2.            Stock Options; Restricted Stock Units.   Upon the occurrence of a Severance Event:

(a) any vested stock options may continue to be exercised for a period of six (6) months from the Effective Date;

(b) any unvested or partially-vested restricted stock units or stock options having 3-year vesting provisions that are subject to acceleration upon the achievement of specified stock price targets shall be converted, retroactive to the relevant date of grant, to vesting schedules that provide for vesting in three equal portions on the first three anniversaries of the relevant date of grant, provided that such vesting applies only if the Employee was employed by the Company in good standing on the relevant anniversary date; and

(c) all other unvested restricted stock units or stock options shall terminate as of the Effective Date.

    3.            Confidential Information; Non-Competition; Enforceability .

    (a)   The Employee shall not at any time, whether before or after the termination of this Agreement, divulge, furnish or make accessible to anyone (other than in the ordinary course of the business of the Company or any subsidiary thereof) any knowledge or information with respect to confidential or secret designs, processes, formulae, plans, devices, material, or research or development work of the Company or any subsidiary thereof, or with respect to any other confidential or secret aspect of the business of the Company or any subsidiary thereof.

    (b)   For a period of one (1) year from the Effective Date, the Employee shall not, directly or indirectly, engage or become interested in (as owner, stockholder, partner or otherwise) the operation of any business then similar to or in competition (direct or indirect) with the Company within fifty (50) miles of the City of Los Angeles, California.  If any court construes the covenant in this Section 3(b) or any part thereof, to be unenforceable because of its duration or the area covered thereby, the court shall have the power to reduce the duration or area to the extent necessary so that such provision is enforceable.  This paragraph 3(b) shall not apply
 
 
2

 
 
to Employee’s ownership of less than 5% of the stock of a corporation whose stock is traded on a nationally recognized stock exchange.

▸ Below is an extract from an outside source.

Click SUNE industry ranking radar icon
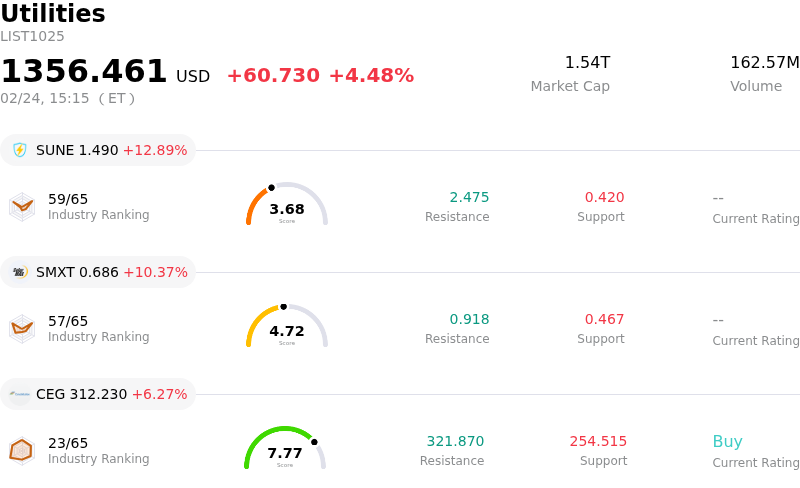The image size is (800, 488). coord(22,206)
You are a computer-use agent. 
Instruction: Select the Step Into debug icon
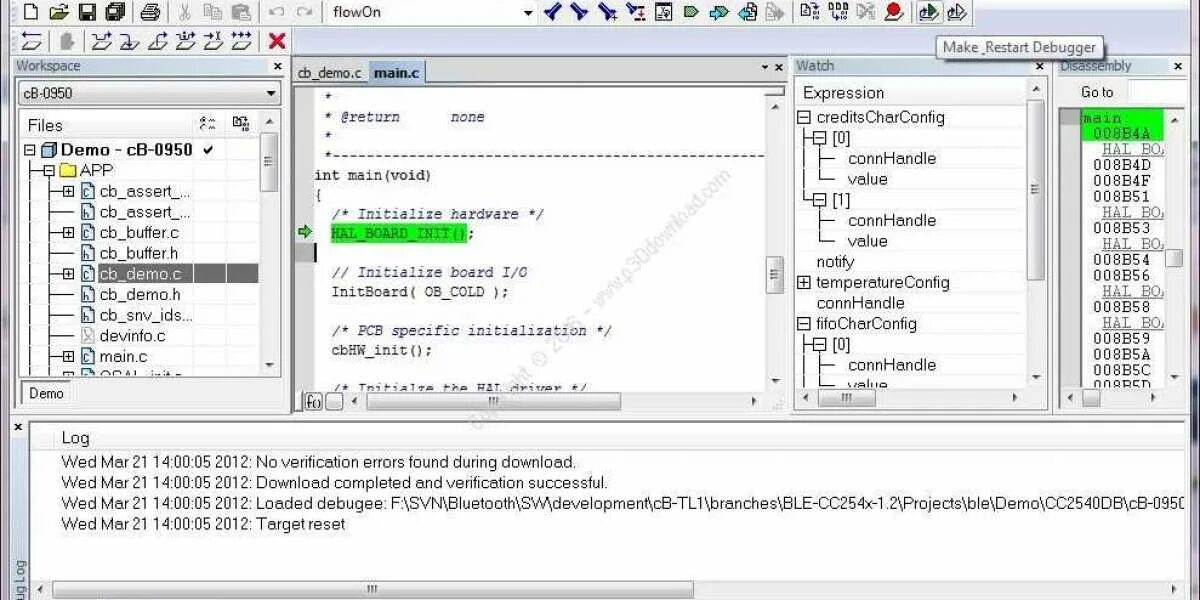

    (c)   The covenants set forth in this Section 3 shall be deemed separable and the invalidity of any covenant shall not affect the validity or enforceability of any other covenant.  If any period of time or limitation of geographical area stated in Section 3(b) is longer or greater than the maximum period or geographical area permitted by law, then the period of time or geographical area stated therein shall be deemed to be such maximum permissible period of time or geographical area, as the case may be.  All parties recognize that the foregoing covenants are a prime consideration for the Company to enter into this Agreement and that the Company's remedies at law for damages in the event of any breach shall be inadequate.  In the event that there is a breach of any of the foregoing covenants, the Company shall be entitled to institute and prosecute proceedings in any court of competent jurisdiction to enforce specific performance of any such covenants by the Employee or to enjoin the Employee from performing acts in breach of any such covenant.

    4.            Tax Withholding .   The Company shall withhold from any benefits payable under this Agreement all federal, state, local or other taxes as shall be required pursuant to any law or governmental regulation or ruling.

    5.            Effect of Prior Agreements .   This Agreement contains the entire understanding between the parties hereto and supersedes any prior employment agreement between the Company or any predecessor of the Company and the Employee.

    6.            General Provisions .

    (a)            Nonassignability .   Neither this Agreement nor any right or interest hereunder shall be assignable by the Employee or his beneficiaries or legal representatives without the Company's prior written consent; provided, however, that nothing in this Section 6(a) shall preclude (i) the Employee from designating a beneficiary to receive any benefit payable hereunder following his death, or (ii) the executors, administrators, or other legal representatives of the Employee or his estate from assigning any rights hereunder to the person or persons entitled thereto.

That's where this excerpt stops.